L’ultima stagione si conclude con una contessa madre più pimpante che mai. Talmente pimpante da capire perfettamente che non può fermare il cambiamento. Guidarlo verso la direzione giusta sì, però. Solo allora lei potrà uscire di scena e non dovrà più combattere per avere la meglio su pacchiane composizioni floreali, meschini interessi personali, volgarità di ogni sorta e dolori causati da guerre, rivoluzioni e dai quei sentimenti che tanto spaventano i nobili inglesi ma ai quali nessuno – e lei per prima- può sottrarsi.

Nel frattempo, ha vissuto come solo chi ha uso di mondo può vivere: intensamente.
Ha partecipato a nozze reali, ha accettato che, per uno stranissimo capriccio del destino, un cugino di terzo grado diventasse l’erede di suo figlio; ha saputo combinare matrimoni proficui per il suo casato, ha patito i rigori imposti dalla Grande Guerra, ha riorganizzato mansioni di individui subalterni e ruoli dei suoi pari, ed è sempre, sempre, riuscita a contenere i danni degli scandali che hanno colpito o lambito la sua famiglia, ha intercettato complotti, e neutralizzato personaggi squallidi, malintenzionati o semplicemente goffi.
E nel fare questo bel po’ di cose, ha elargito perle di saggezza, perfidia, eleganza, intelligenza, arguzia da tenere a portata di mano e why not, imparare a memoria e usare all’occorrenza.

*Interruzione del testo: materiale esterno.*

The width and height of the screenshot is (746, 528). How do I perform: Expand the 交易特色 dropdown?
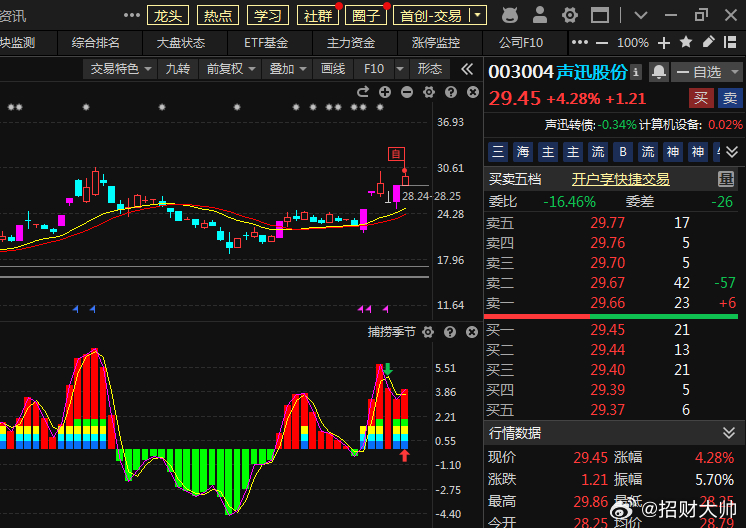coord(121,69)
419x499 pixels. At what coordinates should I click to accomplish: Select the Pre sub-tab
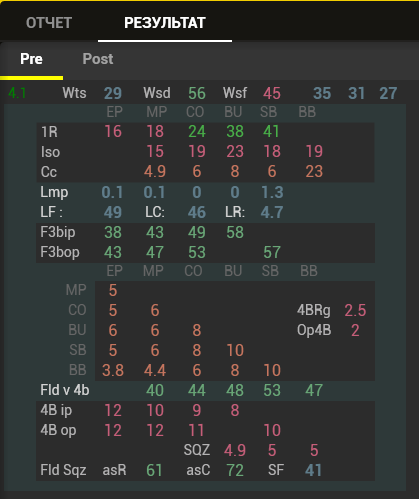pos(31,59)
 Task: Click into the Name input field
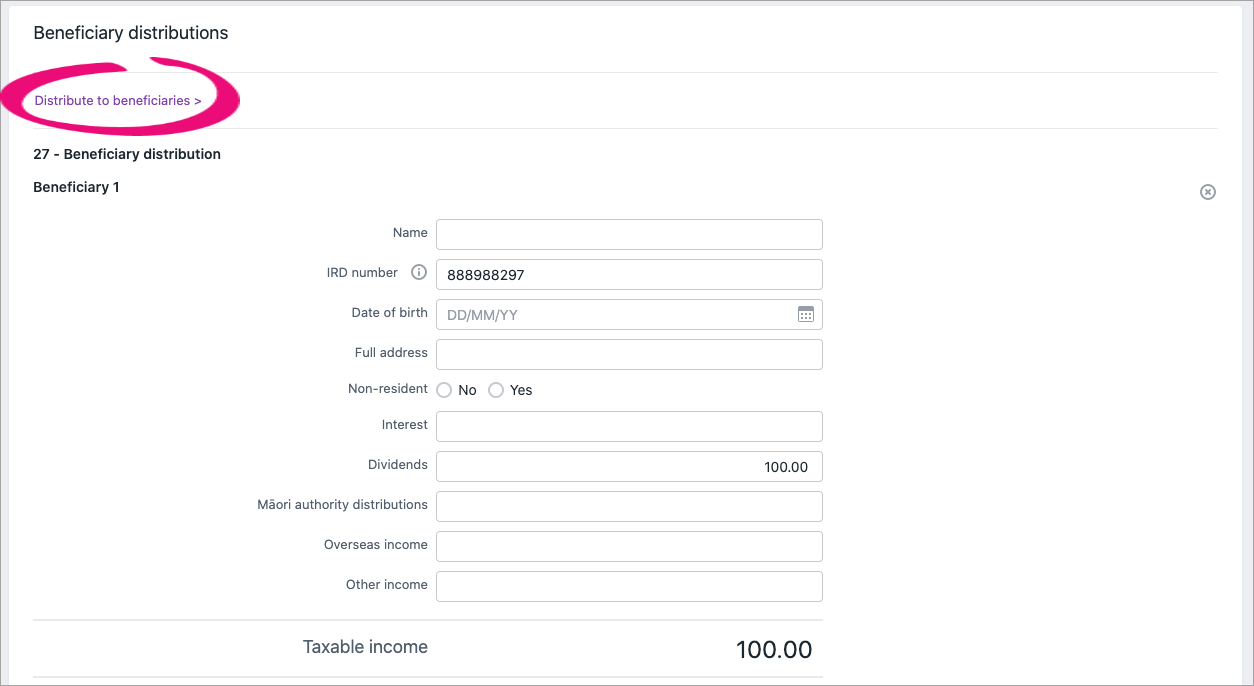[629, 234]
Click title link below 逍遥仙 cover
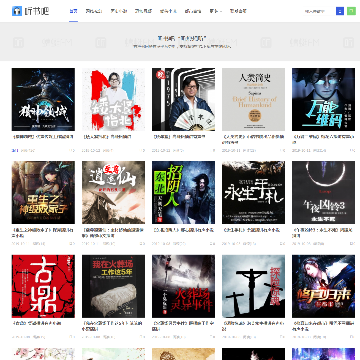The width and height of the screenshot is (360, 360). 113,233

Non essere disfattista, mia cara. Fa molto ceto medio.

Sei una donna con un cervello e con una ragionevole abilità: smettila di lagnare e trovati qualcosa da fare.

La volgarità non può essere un sostituto dell’arguzia.

Non mostrare mai alcun segno di disapprovazione.

Per me è facile ammettere di essere nel torto, perché non mi sbaglio mai.

I princìpi sono come le preghiere; nobili, senza dubbio, ma imbarazzanti durante un ricevimento.

Se fossimo sempre moralmente ineccepibili, che ne sarebbe dei preti?

Che meraviglia il giardinaggio… il terreno che si infila sotto le unghie, il calore del sole sulla nuca, l’orgoglio di far crescere qualcosa. Almeno, così mi dicono i giardinieri.

Conosco svariate coppie perfettamente felici. Non si parlano da anni.

Io penso davvero che il focolare domestico sia il posto ideale per una donna, ma non ci vedo nulla di male se si diverte un po’ prima di arrivarci.

Tutti arrivano all’altare nascondendo metà della storia.

A volte bisogna fare in modo che il colpo arrivi un po’ alla volta.

L’unico poeta di alto lignaggio che io conosca è Lord Byron e immagino che tutti sappiamo che fine ha fatto.

Noi aristocratici di campagna dobbiamo fare di tutto per evitare di essere provinciali. Fai in modo che il tuo soggiorno a Londra ti levighi ancora un po’.

Solo perché sei vedova non è detto che devi cenare con il vassoio in grembo.

Nessun ospite dovrebbe essere accolto senza una data di partenza già stabilita.

Robert, che cos’è il week-end?

Mai confondere un desiderio per una certezza.

Il dolore rende incredibilmente stanchi.

Mi chiedo come riusciate a sopportare il peso dell’aureola, dev’essere come avere una tiara sul capo tutto il giorno.

Una donna della mia età può affrontare la realtà meglio di tanti uomini.

Sono una donna, Mary, e posso avere tutte le contraddizioni che voglio.

Mia cara, siamo alleate. Che ti assicuro è un legame di gran lunga più efficace.

Robert è un uomo. Gli uomini non hanno diritti.